• RECORDS FOR THE TASK:
□ □ □ □ □ □ □
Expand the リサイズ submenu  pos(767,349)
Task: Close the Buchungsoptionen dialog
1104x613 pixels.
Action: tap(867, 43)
□ □ □ □ □ □ □
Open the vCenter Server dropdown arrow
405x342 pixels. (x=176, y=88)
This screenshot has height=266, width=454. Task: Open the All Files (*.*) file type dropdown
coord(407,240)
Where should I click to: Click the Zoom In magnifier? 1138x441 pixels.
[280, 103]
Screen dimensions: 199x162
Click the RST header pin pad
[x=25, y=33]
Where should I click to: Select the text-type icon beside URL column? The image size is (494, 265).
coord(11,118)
□ □ □ □ □ □ □
• DESCRIPTION OF THE TASK: Copy out the records word for word, beginning at the line containing "Expand the リサイズ" and continuing through the line containing "Action: tap(867, 43)", with both of those lines included.

• SOLUTION TO THIS TASK:
Expand the リサイズ submenu  pos(767,349)
Task: Close the Buchungsoptionen dialog
1104x613 pixels.
Action: tap(867, 43)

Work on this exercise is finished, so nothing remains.